That rape joke wasn’t funny — ever
When Twitter teaches you all the people you need to block
When I saw the hashtag #BeforeWeHaveSexWeShould, I was all set to mention safe sex, STD testing, passing sex ed classes and knowing this person’s last name. Y’know, the basics. To my delight, this Twitter user beat me to it, with the tweet “#BeforeWeHaveSexWeShould get tested” and I curtsied from my dining room chair. But then I read this tweet from a “Suburban Gangsta” that ruined the whole hashtag for me: “#BeforeWeHaveSexWeShould fill out all the consent paperwork that’s required for a one night stand now.”
The #MeTooMovement has come so far, but there are still some men (and women) who have gone out of their way to be tone deaf to it. It’s not just the rape “joke” that was disappointing; it was the extra creepy Twitter background message with a Tazmanian Devil: “I do it because I can. I can because I want to. I want to because … You said I couldn’t!” And that just makes the whole tweet even worse.
Of course there are the folks who took the rape “joke” as harmless — including the 1.3K likes and 156 retweets — but I’m still left wondering, “Why is mutual consent such a challenge for some people?” Truth be told, if you need to carry a scroll around to figure out how to get sexual consent, you should just stick to masturbating.
I have never been raped — fortunately — and I’m not one of the Americans who gets sexually assaulted every 73 seconds. But there was one incident that threw me off so much that it made me pretty disgusted by men — for at least one night — before I went back to reminding myself, “It is not all men.

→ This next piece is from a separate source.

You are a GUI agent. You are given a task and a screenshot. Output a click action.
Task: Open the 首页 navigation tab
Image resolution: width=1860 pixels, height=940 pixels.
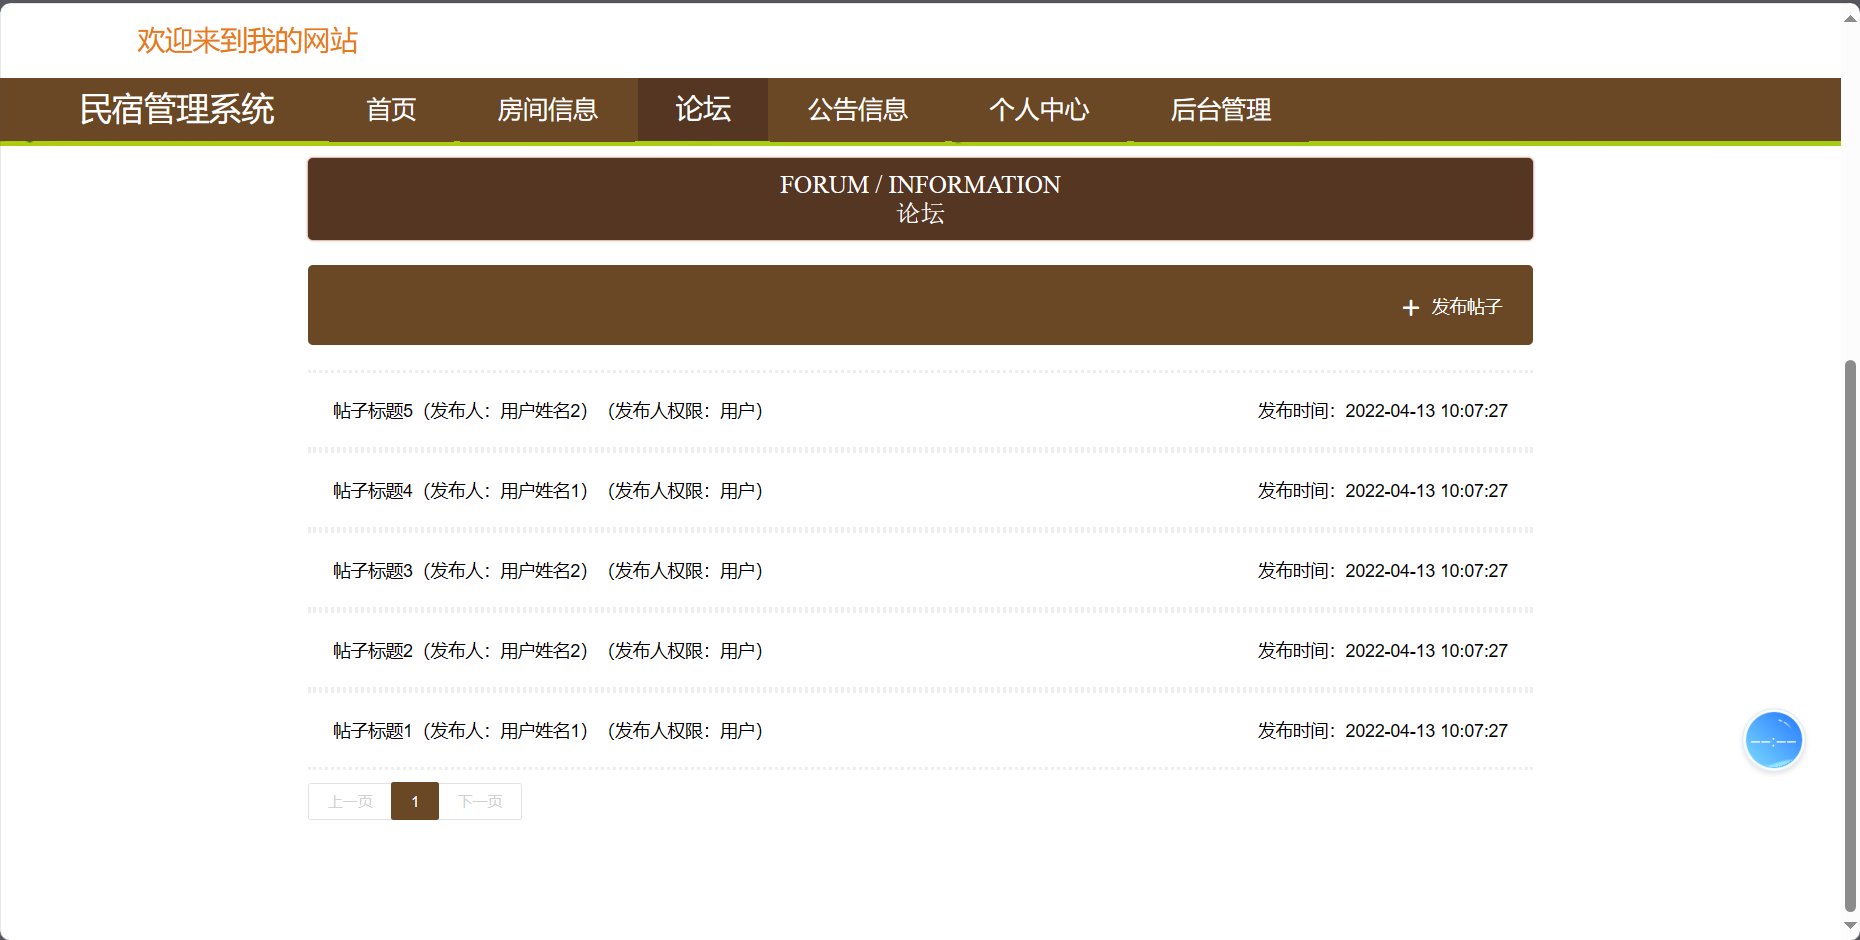tap(391, 110)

Don’t lump them all in this category.”
A few years ago, I was swiftly walking home from work. My mind was on my Halloween costume for my brother’s birthday party happening a couple hours from then. I wasn’t really paying attention to the trio of guys walking in the opposite direction. Possibly because I have far more male cousins than female ones, no sisters and grew up with quite a few platonic male friends, I don’t freak out when I see men at night — even when I’m alone. I’ve always been more of a girls’ guy and try to give everyone the benefit of the doubt.
So imagine my (naive?) surprise when one of the three reached out and touched my winter-coat covered boob. When he did it, I was so startled that I turned and asked, “Why did you just grab me?” My initial thought was, “There’s no way in the world he did that on purpose. He had to be stretching or yawning, and I just walked by too fast.” His response, with a cigarette hanging out of the corner of his mouth, was to say, “I saw something I liked, so I touched it.” And his two friends loudly announced, “I’m outta here!” and they speed-walked away.
I. Lost. My. Entire. Mind. I said every single curse word you can think of and yelled at him loud enough for the whole block to hear. I seriously considered burning him with his own cigarette. You grow up with a flock of men around and you learn how to fight fairly early on. I was so visibly mad that he apologized and tried to joke it off. I stormed home and refused to let him ruin my night. I got dressed for that party and drove all the way there, force-smiling at my older brother and never telling him what happened until years later — long after he could’ve done anything. A family friend told me I was “lucky” that he and his friends didn’t react differently — and that could’ve very much happened. But it didn’t.
I think of that story every blue moon. I’m still livid about someone feeling like it was perfectly OK to violate someone just because he “saw something I liked, so I touched it.” In addition to usually being the “only female in my crew,” I also had an uncomfortable amount of female classmates, handful of female friends and co-workers, and women I’ve interviewed as a journalist over the years who went through far worse with relatives and strangers. They felt helpless in those situations and to this day, almost all of them never spoke up to other family members nor the police.
So I make no apologies when I say there’s nothing funny to me about a rape or a sexual consent joke. I make no apologies for refusing to laugh off a “joke” about consensual sex or that pesky part of not breaking the law. (How about not banking on the bail money you’ll need?) I am, however, troubled that someone’s first thought before having sex is the tediousness of making sure you both mutually agree with it beforehand. If you can’t figure out how to know she actually wants to have sex with you, then just like her from afar and go home alone — and keep your hands to yourself.